Do not let low frequency, minor trauma, or late presentation talk you out of the right diagnosis.
Headache that is still disrupting life, a child with arm or shoulder pain after minor trauma, and rectal bleeding or haematuria years after pelvic radiotherapy make up today’s most useful listens. Each topic matters because the first label can shrink the assessment: “not frequent enough” migraine, a “simple” fracture, or bleeding that gets pushed towards haemorrhoids or recurrence without thinking about pelvic radiation disease.
Start with the pelvic radiation disease episode. It gives the clearest change in practice straight away: ask about prior radiotherapy, bowel and bladder symptoms, and use late-effects pathways early. The bone cyst episode is the imaging refresher, especially when a pathological fracture sits behind a low-energy injury. The migraine review is the update listen, showing why disability, comorbidity, and newer evidence may justify prevention earlier. The practical takeaway across all three is to widen the frame before you reassure.

The trigger is rectal bleeding, haematuria or altered bowel habit years after pelvic radiotherapy. Start here for a practical guide to pelvic radiation disease, including toilet posture, loperamide, and when gastroenterology, urology or late-effects teams should be involved.

A child with a low-energy proximal humerus fracture and a central metaphyseal lucency should prompt a search for a unicameral bone cyst. The key bedside point is that a non-displaced proximal humerus fracture usually needs immobilisation and follow-up, whereas proximal femoral lesions need earlier orthopaedic escalation.

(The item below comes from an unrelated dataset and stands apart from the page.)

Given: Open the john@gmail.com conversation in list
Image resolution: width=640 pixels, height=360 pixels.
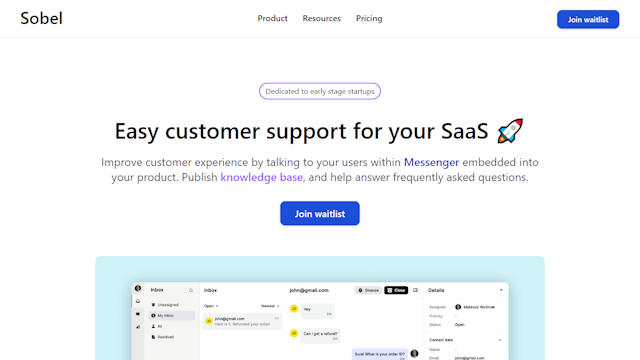Looking at the screenshot, I should pyautogui.click(x=242, y=321).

The pitfall is waiting for very frequent attacks before offering prevention. Open this for a concise update on anti-CGRP evidence, mood comorbidity, children with disabling migraine, and why preventive therapy may be reasonable even when the attack count still looks modest.
When headache still disables, a child fractures after minor trauma, or bleeding appears years after pelvic radiotherapy, pause before using the usual pathway.The common miss is to treat the symptom alone and miss prevention, underlying bone pathology, or late treatment effects.Ask about disability and prior treatment, read the X-ray for cyst signs, and refer bowel or bladder late effects early to gastroenterology, urology, or late-effects services.
When is migraine prevention worth discussing even if attacks are not very frequent?
If migraine is still disrupting work, school or family life, prevention deserves an earlier conversation rather than waiting for very high attack frequency.
What X-ray features make a unicameral bone cyst more likely after minor trauma?
A central metaphyseal lucency in the proximal humerus or femur is typical, and a fallen leaf sign or rising bubble sign after fracture strongly supports the diagnosis.
What should you ask when a pelvic radiotherapy survivor presents with rectal bleeding or haematuria?
Ask specifically about change in bowel habit, urgency, continence, pelvic pain, urinary symptoms, and timing after radiotherapy. Radiation proctopathy or cystitis should stay on the list while appropriate investigation, such as endoscopy or cystoscopy, or specialist referral is arranged.